Instructions to follow: Print every record exactly, omitting none.

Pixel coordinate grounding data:
--------------------------------

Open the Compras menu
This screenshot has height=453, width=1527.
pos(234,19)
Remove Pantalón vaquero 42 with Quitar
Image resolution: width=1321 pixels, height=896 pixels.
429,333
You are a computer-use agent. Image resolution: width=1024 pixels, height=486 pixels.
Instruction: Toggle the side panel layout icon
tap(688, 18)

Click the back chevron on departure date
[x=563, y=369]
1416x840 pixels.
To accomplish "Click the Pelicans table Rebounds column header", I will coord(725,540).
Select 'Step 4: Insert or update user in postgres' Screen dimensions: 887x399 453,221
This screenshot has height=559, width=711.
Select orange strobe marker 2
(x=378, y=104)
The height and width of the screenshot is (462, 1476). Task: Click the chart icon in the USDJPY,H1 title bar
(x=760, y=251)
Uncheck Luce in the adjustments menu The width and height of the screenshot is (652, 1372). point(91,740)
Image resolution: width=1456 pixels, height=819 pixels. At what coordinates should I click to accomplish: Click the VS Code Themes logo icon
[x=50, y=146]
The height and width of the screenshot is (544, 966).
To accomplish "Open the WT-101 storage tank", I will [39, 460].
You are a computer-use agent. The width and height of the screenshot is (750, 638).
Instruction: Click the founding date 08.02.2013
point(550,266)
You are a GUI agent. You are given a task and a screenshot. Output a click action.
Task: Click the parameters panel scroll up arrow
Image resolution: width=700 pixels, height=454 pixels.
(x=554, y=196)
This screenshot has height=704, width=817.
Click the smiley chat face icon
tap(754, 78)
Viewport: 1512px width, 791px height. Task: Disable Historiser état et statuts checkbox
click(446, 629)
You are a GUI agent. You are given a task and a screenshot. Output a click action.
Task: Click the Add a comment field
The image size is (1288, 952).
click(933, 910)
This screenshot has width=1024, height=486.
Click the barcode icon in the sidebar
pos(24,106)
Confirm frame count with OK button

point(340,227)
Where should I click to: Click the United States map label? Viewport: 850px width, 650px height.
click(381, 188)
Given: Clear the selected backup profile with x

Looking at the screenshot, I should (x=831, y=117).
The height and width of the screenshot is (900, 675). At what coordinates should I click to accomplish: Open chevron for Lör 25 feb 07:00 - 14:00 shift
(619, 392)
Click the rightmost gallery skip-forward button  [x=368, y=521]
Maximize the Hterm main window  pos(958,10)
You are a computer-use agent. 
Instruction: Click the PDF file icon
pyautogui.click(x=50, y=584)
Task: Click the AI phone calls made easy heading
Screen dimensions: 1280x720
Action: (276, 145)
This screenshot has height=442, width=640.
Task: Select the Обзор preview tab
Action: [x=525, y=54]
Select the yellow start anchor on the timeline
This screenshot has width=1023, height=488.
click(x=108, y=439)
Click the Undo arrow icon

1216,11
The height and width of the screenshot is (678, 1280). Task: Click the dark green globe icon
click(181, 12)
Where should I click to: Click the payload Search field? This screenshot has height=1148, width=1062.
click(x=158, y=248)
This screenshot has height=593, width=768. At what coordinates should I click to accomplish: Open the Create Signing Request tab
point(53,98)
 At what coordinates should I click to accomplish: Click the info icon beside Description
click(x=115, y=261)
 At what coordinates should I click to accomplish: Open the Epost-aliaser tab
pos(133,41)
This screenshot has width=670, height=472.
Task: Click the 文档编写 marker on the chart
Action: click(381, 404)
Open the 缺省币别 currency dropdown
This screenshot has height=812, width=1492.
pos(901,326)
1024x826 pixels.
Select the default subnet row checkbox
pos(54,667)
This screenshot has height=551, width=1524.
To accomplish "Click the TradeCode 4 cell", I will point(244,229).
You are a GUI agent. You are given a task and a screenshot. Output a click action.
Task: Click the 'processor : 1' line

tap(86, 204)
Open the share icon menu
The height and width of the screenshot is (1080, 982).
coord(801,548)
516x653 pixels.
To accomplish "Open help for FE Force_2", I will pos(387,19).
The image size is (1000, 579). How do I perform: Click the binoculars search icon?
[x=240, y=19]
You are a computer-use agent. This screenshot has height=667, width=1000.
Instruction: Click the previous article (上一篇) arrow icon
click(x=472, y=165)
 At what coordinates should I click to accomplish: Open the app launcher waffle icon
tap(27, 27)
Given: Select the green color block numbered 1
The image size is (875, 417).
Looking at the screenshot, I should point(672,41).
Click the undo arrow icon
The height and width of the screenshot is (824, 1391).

--------------------------------

Response:
Open the Compras menu
This screenshot has height=453, width=1527.
pos(234,19)
Remove Pantalón vaquero 42 with Quitar
Image resolution: width=1321 pixels, height=896 pixels.
429,333
You are a computer-use agent. Image resolution: width=1024 pixels, height=486 pixels.
Instruction: Toggle the side panel layout icon
tap(688, 18)

Click the back chevron on departure date
[x=563, y=369]
1416x840 pixels.
To accomplish "Click the Pelicans table Rebounds column header", I will coord(725,540).
Select 'Step 4: Insert or update user in postgres' Screen dimensions: 887x399 453,221
This screenshot has height=559, width=711.
Select orange strobe marker 2
(x=378, y=104)
The height and width of the screenshot is (462, 1476). Task: Click the chart icon in the USDJPY,H1 title bar
(x=760, y=251)
Uncheck Luce in the adjustments menu The width and height of the screenshot is (652, 1372). point(91,740)
Image resolution: width=1456 pixels, height=819 pixels. At what coordinates should I click to accomplish: Click the VS Code Themes logo icon
[x=50, y=146]
The height and width of the screenshot is (544, 966).
To accomplish "Open the WT-101 storage tank", I will [39, 460].
You are a computer-use agent. The width and height of the screenshot is (750, 638).
Instruction: Click the founding date 08.02.2013
point(550,266)
You are a GUI agent. You are given a task and a screenshot. Output a click action.
Task: Click the parameters panel scroll up arrow
Image resolution: width=700 pixels, height=454 pixels.
(x=554, y=196)
This screenshot has height=704, width=817.
Click the smiley chat face icon
tap(754, 78)
Viewport: 1512px width, 791px height. Task: Disable Historiser état et statuts checkbox
click(446, 629)
You are a GUI agent. You are given a task and a screenshot. Output a click action.
Task: Click the Add a comment field
The image size is (1288, 952).
click(933, 910)
This screenshot has width=1024, height=486.
Click the barcode icon in the sidebar
pos(24,106)
Confirm frame count with OK button

point(340,227)
Where should I click to: Click the United States map label? Viewport: 850px width, 650px height.
click(381, 188)
Given: Clear the selected backup profile with x

Looking at the screenshot, I should (x=831, y=117).
The height and width of the screenshot is (900, 675). At what coordinates should I click to accomplish: Open chevron for Lör 25 feb 07:00 - 14:00 shift
(619, 392)
Click the rightmost gallery skip-forward button  [x=368, y=521]
Maximize the Hterm main window  pos(958,10)
You are a computer-use agent. 
Instruction: Click the PDF file icon
pyautogui.click(x=50, y=584)
Task: Click the AI phone calls made easy heading
Screen dimensions: 1280x720
Action: (276, 145)
This screenshot has height=442, width=640.
Task: Select the Обзор preview tab
Action: [x=525, y=54]
Select the yellow start anchor on the timeline
This screenshot has width=1023, height=488.
click(x=108, y=439)
Click the Undo arrow icon

1216,11
The height and width of the screenshot is (678, 1280). Task: Click the dark green globe icon
click(181, 12)
Where should I click to: Click the payload Search field? This screenshot has height=1148, width=1062.
click(x=158, y=248)
This screenshot has height=593, width=768. At what coordinates should I click to accomplish: Open the Create Signing Request tab
point(53,98)
 At what coordinates should I click to accomplish: Click the info icon beside Description
click(x=115, y=261)
 At what coordinates should I click to accomplish: Open the Epost-aliaser tab
pos(133,41)
This screenshot has width=670, height=472.
Task: Click the 文档编写 marker on the chart
Action: click(381, 404)
Open the 缺省币别 currency dropdown
This screenshot has height=812, width=1492.
pos(901,326)
1024x826 pixels.
Select the default subnet row checkbox
pos(54,667)
This screenshot has height=551, width=1524.
To accomplish "Click the TradeCode 4 cell", I will point(244,229).
You are a GUI agent. You are given a task and a screenshot. Output a click action.
Task: Click the 'processor : 1' line

tap(86, 204)
Open the share icon menu
The height and width of the screenshot is (1080, 982).
coord(801,548)
516x653 pixels.
To accomplish "Open help for FE Force_2", I will pos(387,19).
The image size is (1000, 579). How do I perform: Click the binoculars search icon?
[x=240, y=19]
You are a computer-use agent. This screenshot has height=667, width=1000.
Instruction: Click the previous article (上一篇) arrow icon
click(x=472, y=165)
 At what coordinates should I click to accomplish: Open the app launcher waffle icon
tap(27, 27)
Given: Select the green color block numbered 1
The image size is (875, 417).
Looking at the screenshot, I should point(672,41).
Click the undo arrow icon
The height and width of the screenshot is (824, 1391).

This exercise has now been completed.